Enforced: Global traits strictly override local configurations.
By combining the JSON/CLI configuration approach with this precedence logic, we effectively unblock the global traits feature. If I were to focus my efforts on building out this configuration parser and precedence logic to help land PR #1534, would that be a solid direction to pursue?
(I'm going to tag @Demian here as well since you both worked on similar proposals)
Jonathan's message already alluded to this, but I'd like to unequivocally state (although I am by no means the ultimate authority on anything) that I think it's not the right time to land globally scoped traits.
Despite the interest and apparent need for a feature, a pitch sometimes cannot proceed because there are major unanswered questions about integration with the current ecosystem of tools. I think that will be the case here with globally scoped traits; it's something that only an extended period of community discussion and iteration will be able to gradually untangle.

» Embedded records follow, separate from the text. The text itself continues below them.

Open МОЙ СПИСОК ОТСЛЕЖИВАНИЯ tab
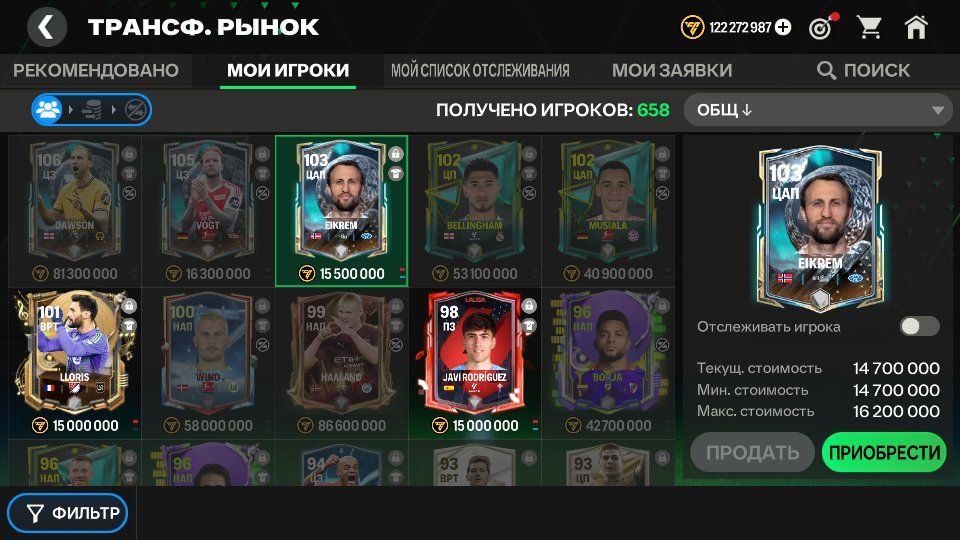The width and height of the screenshot is (960, 540). [480, 70]
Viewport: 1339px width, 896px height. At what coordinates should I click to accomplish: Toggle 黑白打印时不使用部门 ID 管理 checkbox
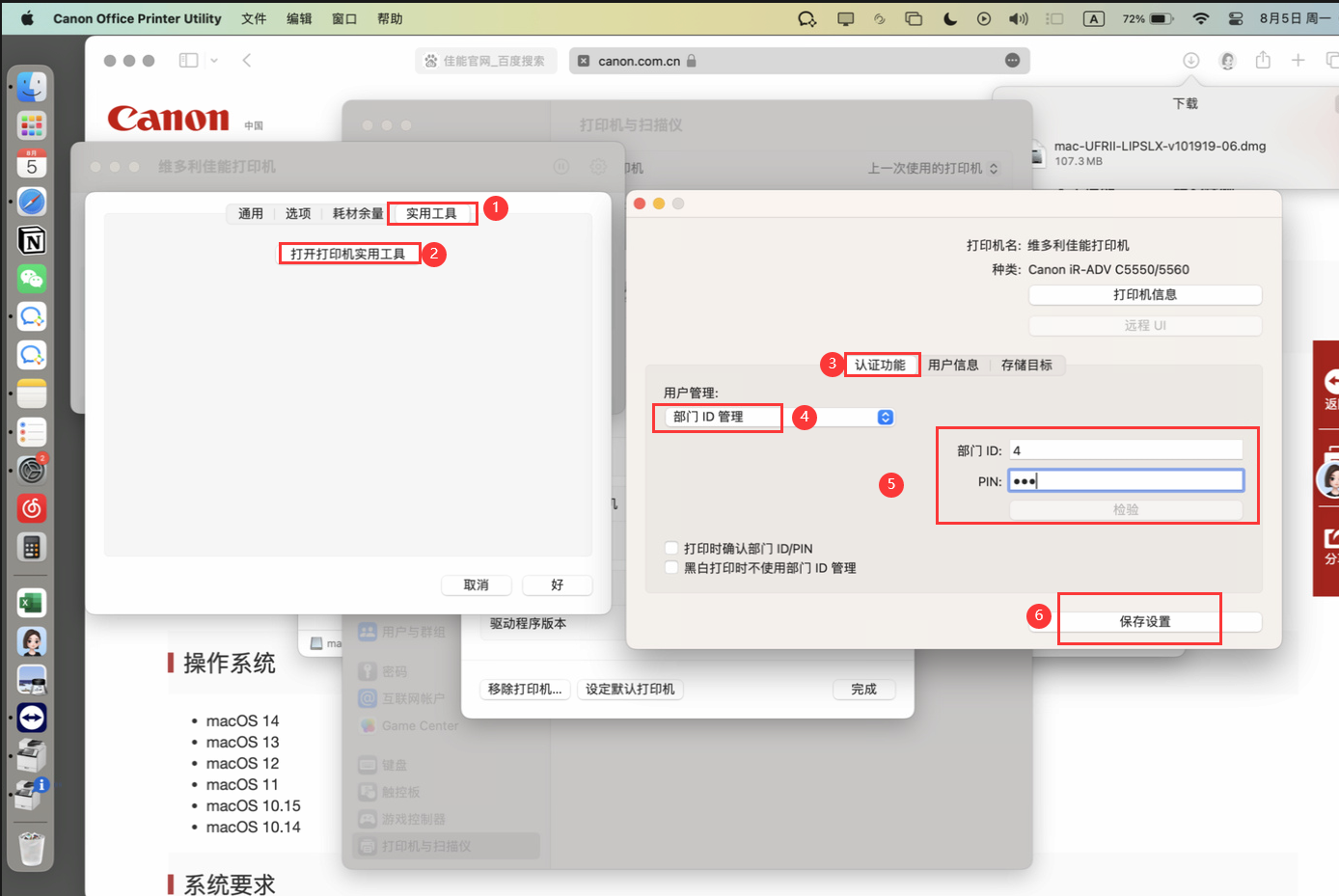point(671,568)
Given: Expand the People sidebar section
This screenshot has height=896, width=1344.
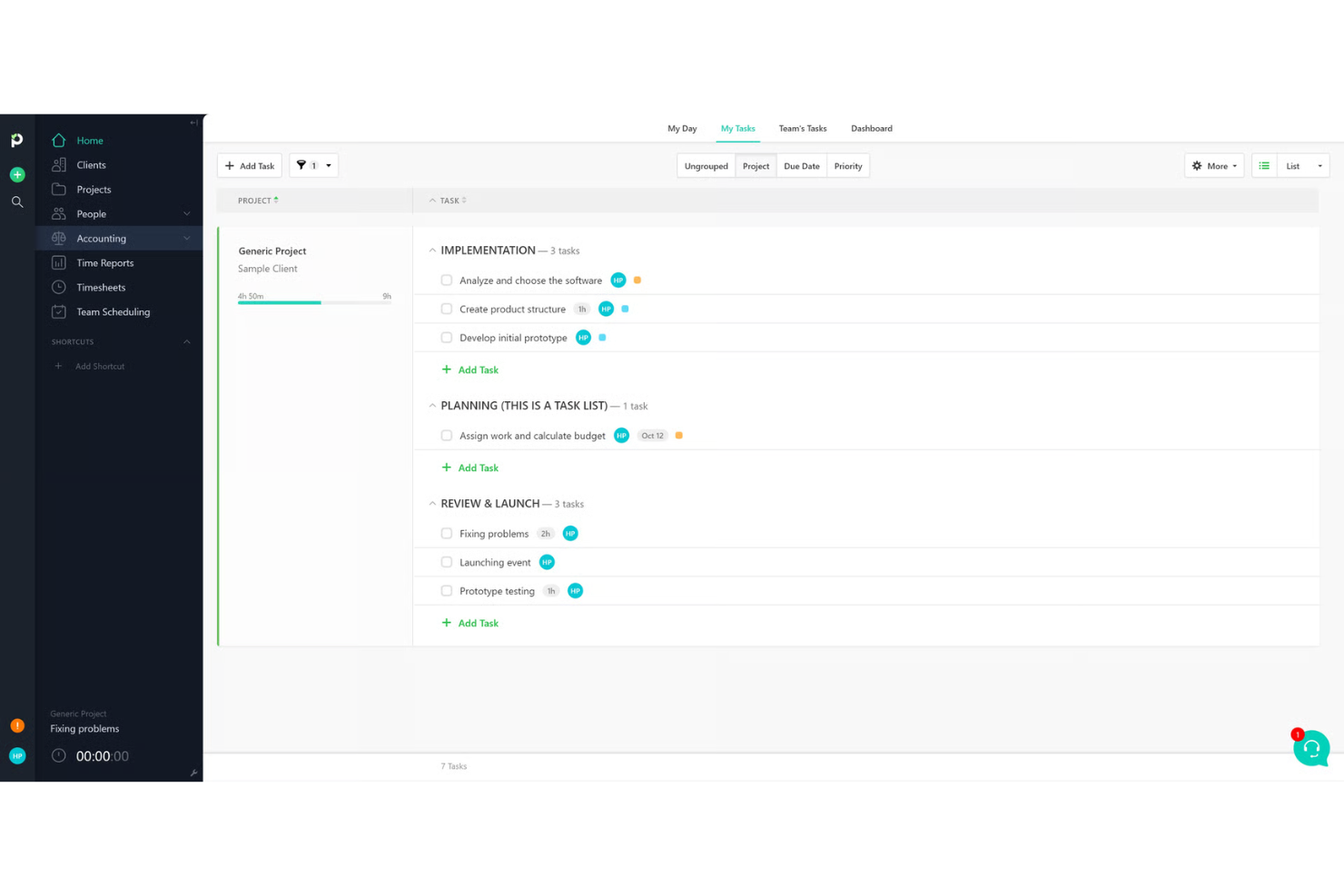Looking at the screenshot, I should 187,213.
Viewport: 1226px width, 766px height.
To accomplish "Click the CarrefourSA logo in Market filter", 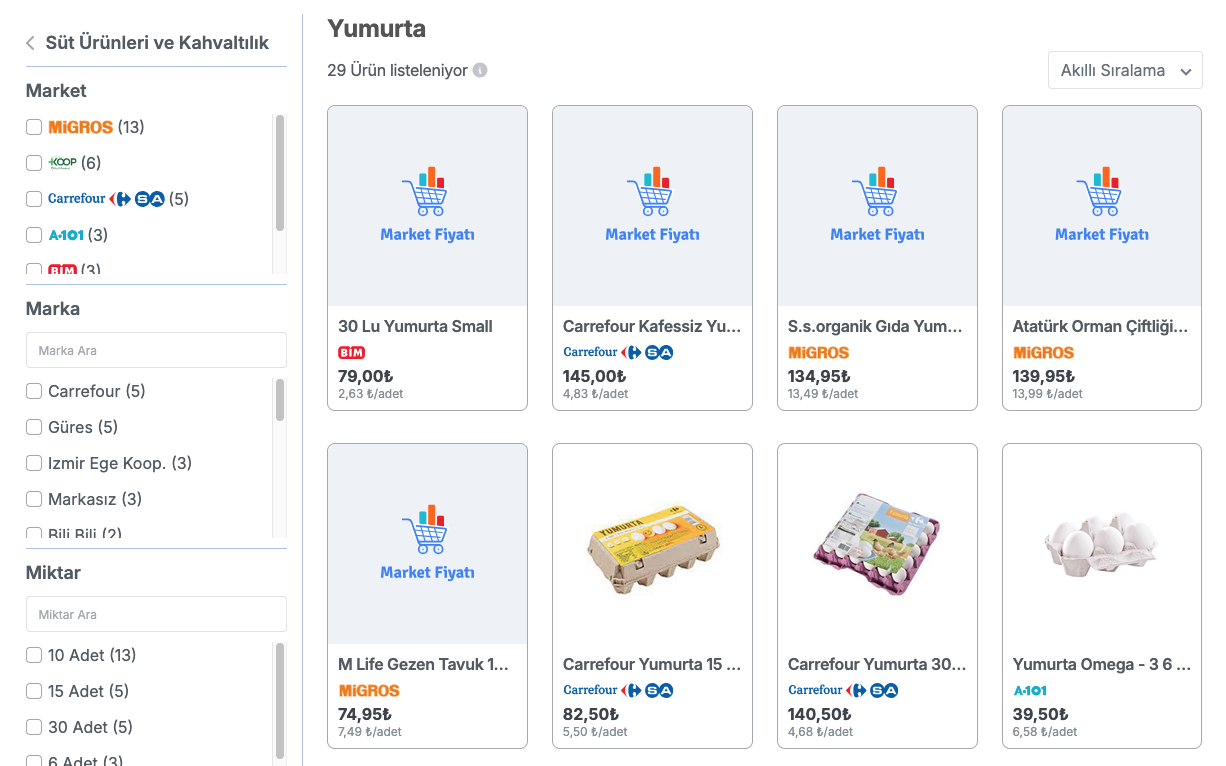I will click(x=106, y=199).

That being said, I'd encourage you to continue exploring the Swift Testing project and look for opportunities to contribute original pitches of your own. You can start more informally with shorter forum posts to feel out interest rather than researching and implementing everything up front.

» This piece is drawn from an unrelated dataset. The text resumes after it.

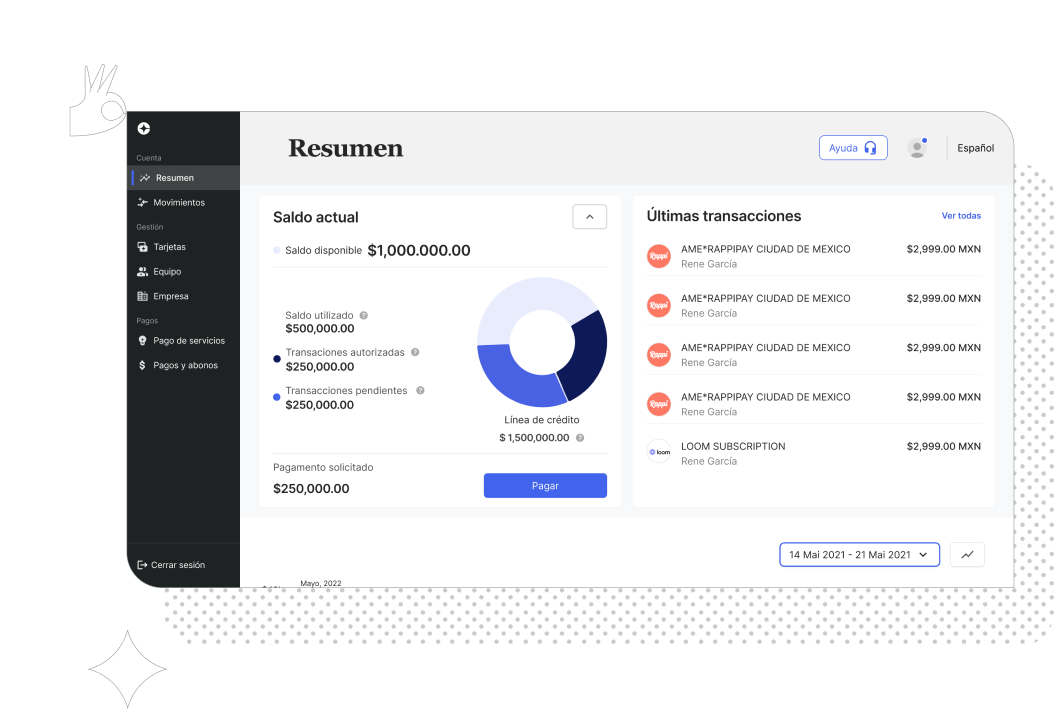Click the plus logo icon in sidebar
1055x710 pixels.
pos(144,129)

I do understand that the current approach is kind of unfeasible and doesn't cover all sectors but how about we do experimental builds to try this out and then break the eventual release in form of miniature builds with tiny incremental changes to the system. we keep on building on a foundation and start with the easiest. Rather than adopting the system as second nature , we can build it out as a beta only thing and we can ask for feedback later down the line.
It's a really big project as opposed to the documented "80 hours". But I am sure if we do parallel integration covering the same that is proposed.

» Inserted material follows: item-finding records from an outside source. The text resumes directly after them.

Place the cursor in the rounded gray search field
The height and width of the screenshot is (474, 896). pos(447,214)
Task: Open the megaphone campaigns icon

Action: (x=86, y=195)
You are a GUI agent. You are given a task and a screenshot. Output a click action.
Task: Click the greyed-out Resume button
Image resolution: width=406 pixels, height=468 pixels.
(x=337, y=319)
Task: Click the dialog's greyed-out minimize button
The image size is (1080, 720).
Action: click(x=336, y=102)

But if you still think this is something that will take time we completely understand.
Caveat - I’m not familiar with the detail of how test traits are compiled.
However, something that is increasingly proving to be a point of friction on a large project I’m involved with is the inability to have a target that can import test frameworks and be a dependency of another target.
If we were to have a sharedTestTarget (naming indicative rather than a proposal) then we wouldn’t need global test traits because we could have a test traits package that is imported into our test targets. This would allow for other test helper methods to be shared rather than repeated in each test target.
Therefore, if this is possible, it would seem to be more flexible and perhaps avoids some of the other pitfalls in the approaches discussed above. But it’s quite possible I’m missing something important :)
External contributors to the project would generally be expected to prototype their work on a branch, then begin the Swift Evolution process with a pitch thread, draft proposal, etc. While the code owners do often land experimental features on the main branch, we mark them as experimental SPI where possible rather than exposing them as any sort of public beta.
Some sort of "test library" target type has come up before! That would be a SwiftPM feature and probably wouldn't involve significant changes to Swift Testing.
I don't think it's directly relevant to this thread, no. The concepts appear orthogonal to me. Please consider starting a new forum thread if you'd like to discuss this topic. Thanks!
Indeed, I am acquainted with the @spi(experimental) definition.
This is precisely what I propose. We can commence by modifying the runner and configuration files incrementally to align with the proposed architecture. Subsequently, we can develop the proposed macro. To validate the feasibility of this approach, we can initiate testing with the most fundamental traits, such as tags. This will provide a comprehensive assessment of whether this methodology is effective.
I appreciate your interest in contributing! To put what Jerry said a bit more bluntly: the Swift Testing code owners are not looking for help with the technical implementation of this feature right now. If there are other areas of Swift Testing you'd be interested in working on, please let us know.